____ Recorded data

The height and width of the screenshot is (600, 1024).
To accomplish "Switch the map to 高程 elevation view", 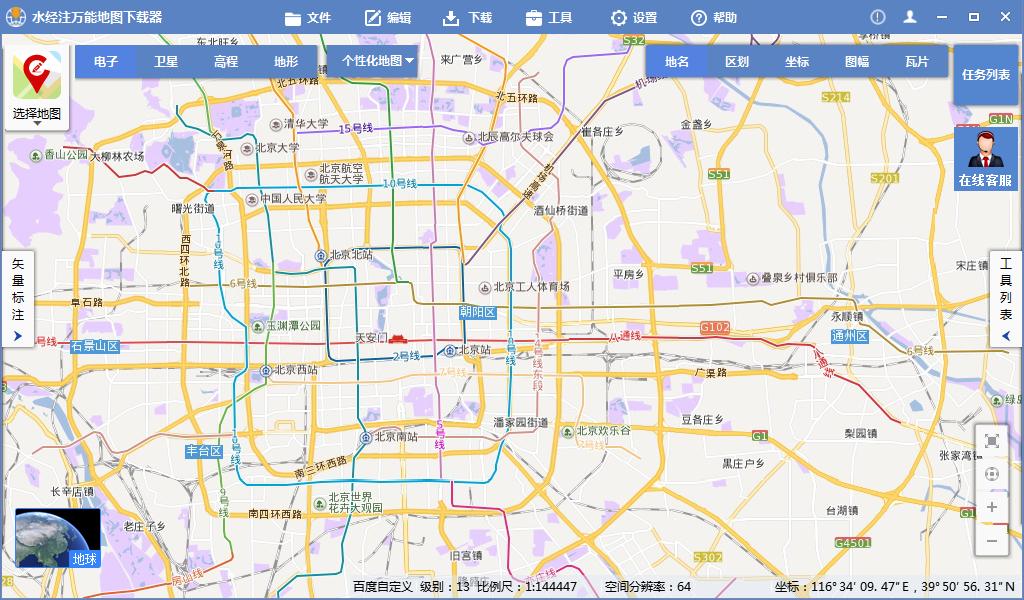I will pyautogui.click(x=224, y=60).
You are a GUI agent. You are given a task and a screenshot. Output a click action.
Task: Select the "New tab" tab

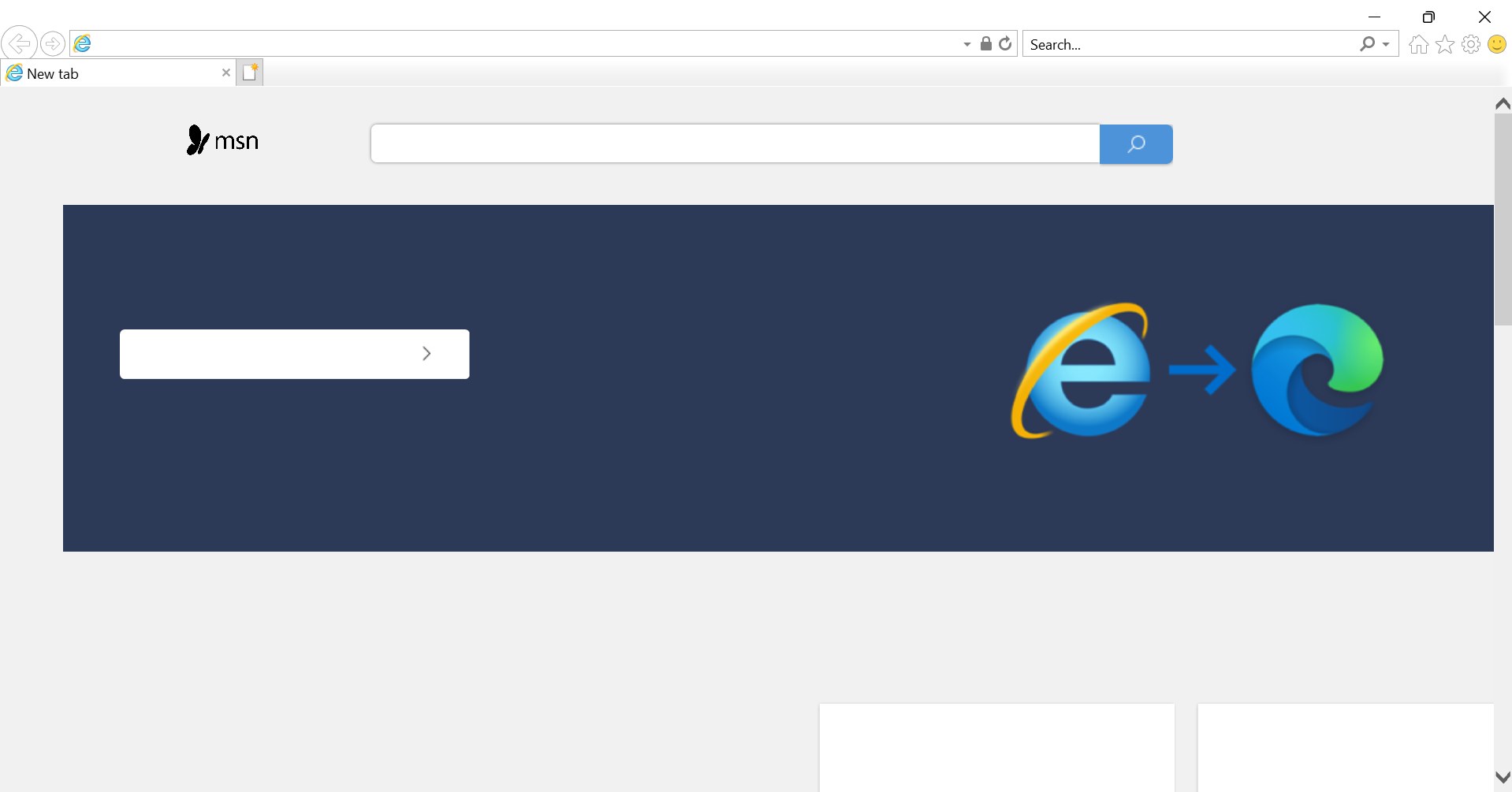coord(110,73)
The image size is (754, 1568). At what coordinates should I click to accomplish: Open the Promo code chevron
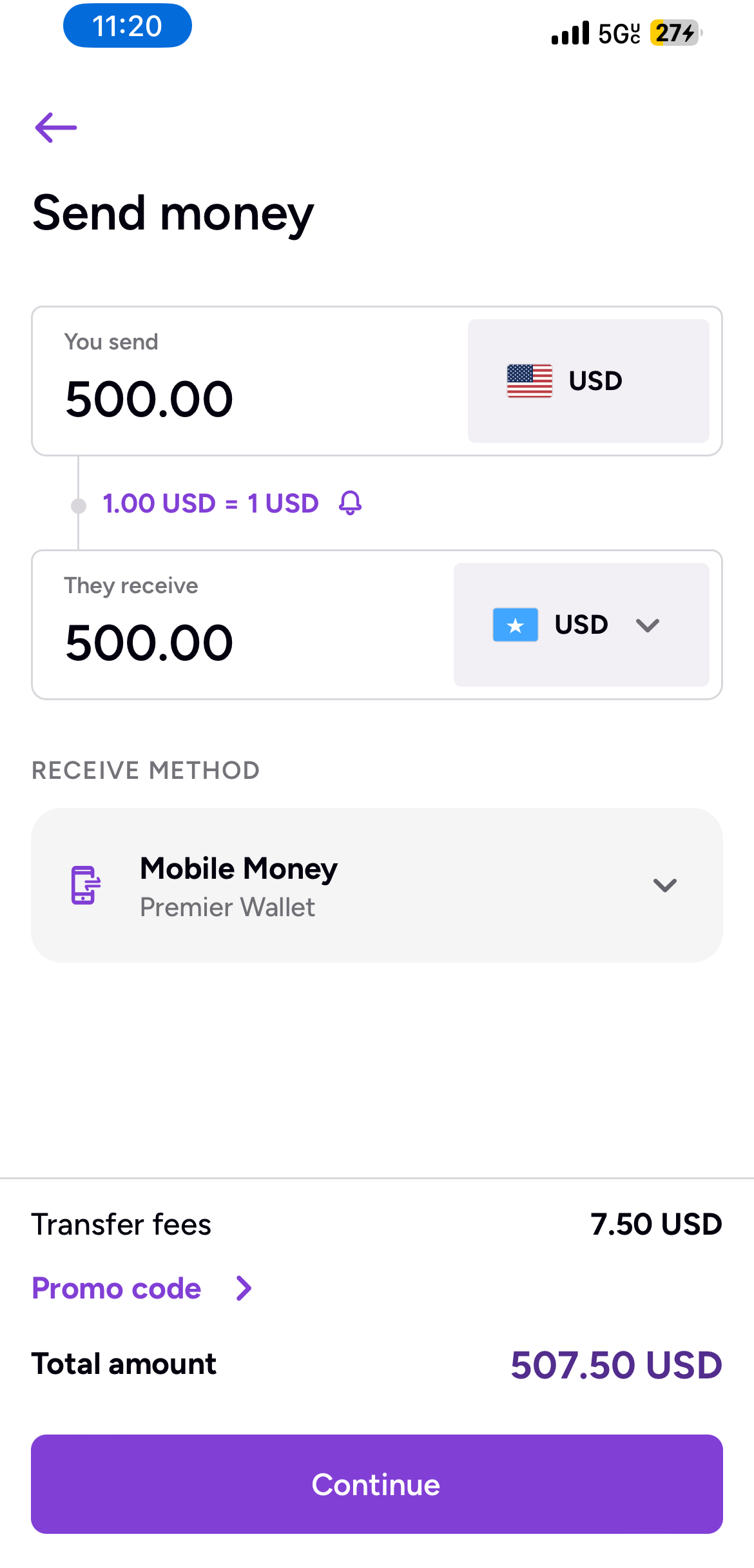(244, 1288)
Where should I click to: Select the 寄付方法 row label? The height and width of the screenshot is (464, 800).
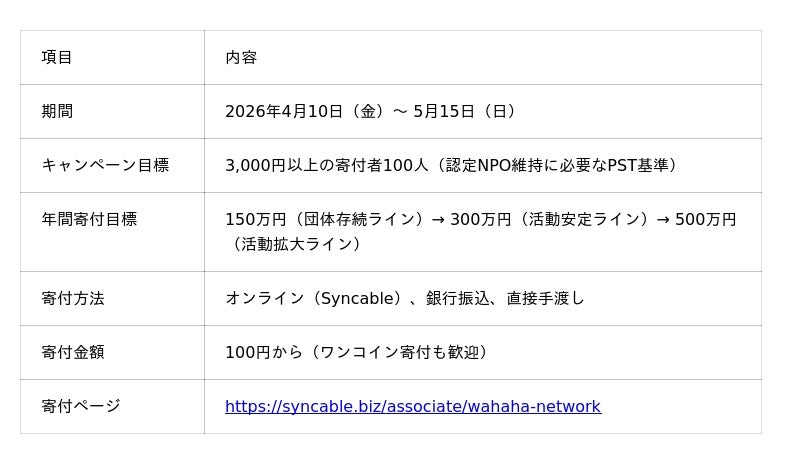pyautogui.click(x=73, y=298)
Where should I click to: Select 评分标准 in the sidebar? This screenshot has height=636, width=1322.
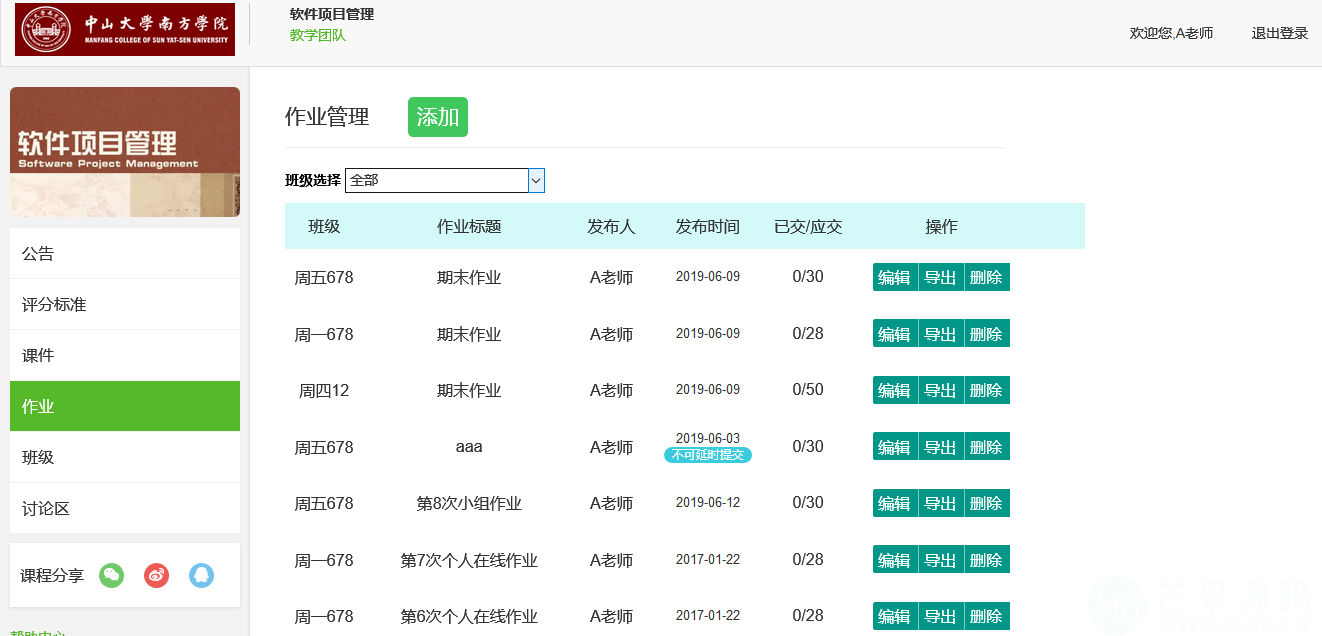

________

Transcribe exactly the lines that go from the one holding "You are a GUI" through the last line of the entries, both included, and nothing besides them. Do not include any pictures.

▶ [Answer to this exercise]
You are a GUI agent. You are given a task and a screenshot. Output a click action.
Task: Select the "New tab" tab

coord(110,73)
The image size is (754, 1568). At what coordinates should I click to accomplish: Open the Promo code chevron
(244, 1288)
Where should I click to: Select the 寄付方法 row label? The height and width of the screenshot is (464, 800).
pyautogui.click(x=73, y=298)
Where should I click to: Select 评分标准 in the sidebar? This screenshot has height=636, width=1322.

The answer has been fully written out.